Pod restart mid-run = orphaned pfill_run_history row stuck in an active state.
No replay capability; the queue is volatile.
Single-pod safe only — multi-pod deployments would race on BR-8 enforcement (the SQL filtered unique index would still prevent two concurrent INSERTs but the queue itself wouldn't be shared).

Option B: .NET hosted service + DB-backed queue table

A pfill_job_queue row insert on POST /run; the hosted service polls the table; a single-row UPDATE-with-OUTPUT picks up the next job atomically.

Pros:

Pod restart safe — DB row survives.
Multi-pod compatible if the polling SELECT uses WITH (UPDLOCK, READPAST).
Queue state visible in DB.

Cons:

Polling latency vs cost trade-off.
Another PSSaaS-only table to maintain (pfill_job_queue plus the audit pfill_run_history).
More moving parts than the workload demands at v1.

Option C: RabbitMQ (already in the `full` Docker Compose profile)

Publish a job message on POST /run; subscriber background worker consumes.

Pros:

Production-grade durability + retry semantics.
Pub/sub for future consumers (Phase 7 reports could subscribe too).
Aligns with the eventual full profile shape.

Cons:

RabbitMQ is not in the dev profile today; the PSSaaS API doesn't currently take a dependency on it.
Multi-tenant routing requires careful exchange/queue design.
Significant new infrastructure surface for a single-pod dev/staging footprint.
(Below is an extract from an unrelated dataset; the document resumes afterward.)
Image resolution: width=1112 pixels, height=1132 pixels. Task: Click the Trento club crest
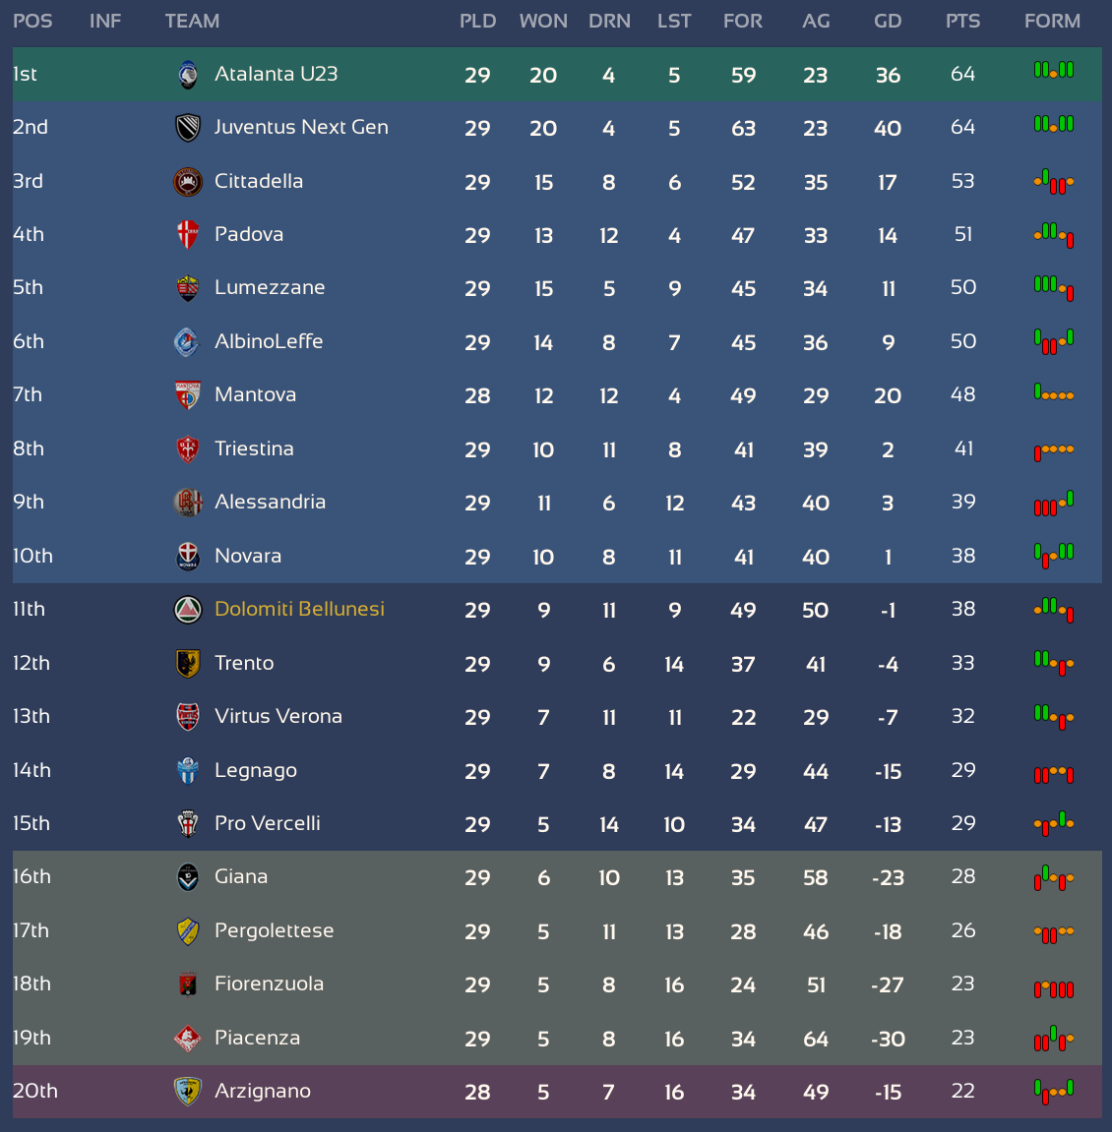tap(188, 664)
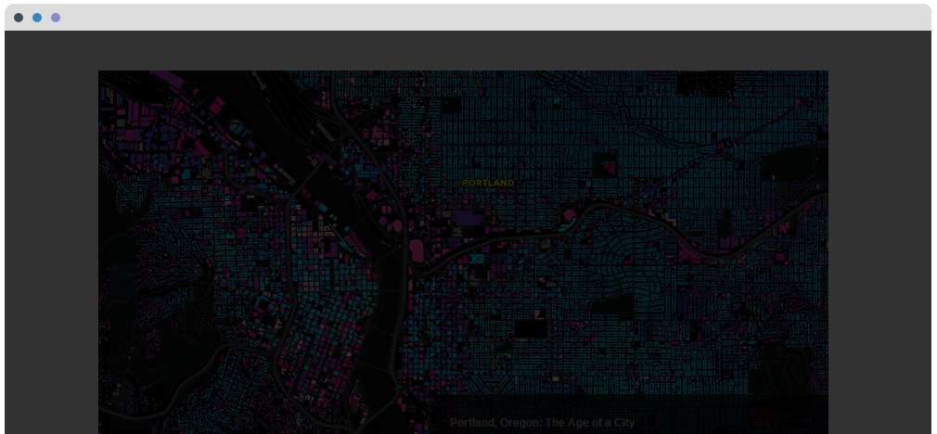
Task: Click the purple window control dot
Action: pyautogui.click(x=56, y=18)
Option D: Hangfire / Quartz.NET / similar OSS library

External library handles queue + worker + persistence + dashboard.

Pros:

Mature; dashboard, retries, scheduled jobs free.
Per-tenant DB persistence aligns with ADR-005.

Cons:

New dependency; opinionated APIs.
Hangfire Pro is paid; OSS Hangfire is per-DB and unfriendly to database-per-tenant (would need one Hangfire DB per tenant or one shared DB outside the tenant boundary).
Quartz.NET is heavier than the workload needs.

Decision

Option A — in-memory Channel<T> + BackgroundService.

Specifically

PowerFillRunQueue — process-singleton wrapping Channel.CreateBounded<RunJob>(capacity: 64, FullMode: Wait). Bounded capacity prevents runaway enqueue if the worker stalls; full-channel attempts surface as 503 Service Unavailable with a 2-second timeout (operator-facing latency matters more than indefinite blocking).
PowerFillRunBackgroundService — BackgroundService reading the channel; for every job opens _serviceProvider.CreateScope(), populates the scope's mutable TenantContext from the captured RunJob, then resolves PowerFillRunService + PowerFillRunHistoryService from the per-job scope. The scoped TenantDbContext picks up the connection string in its OnConfiguring override.
PowerFillRunCancelRegistry — process-singleton ConcurrentDictionary<Guid, CancellationTokenSource>. The endpoint registers a CTS before enqueue; the cancel endpoint signals it; the worker honours at step boundaries and via ExecuteSqlInterpolatedAsync(ct) propagation. The worker's finally block disposes + unregisters the CTS regardless of outcome.
PowerFillRunStartupReconciliationService — IHostedService running once at app startup. Iterates every known tenant in TenantRegistry; opens a per-tenant DI scope; marks any pfill_run_history rows still in an active state (left behind by a prior pod) as Failed with failure_step='startup_reconciliation'. This is the BR-8 unblocking mechanism after pod restart.
pfill_run_history filtered unique index (Q2 Option A) is the BR-8 enforcement vehicle — it survives pod restarts, channel resets, and any other in-process state loss. The in-memory queue is purely a work-distribution mechanism; the audit table is the system of record.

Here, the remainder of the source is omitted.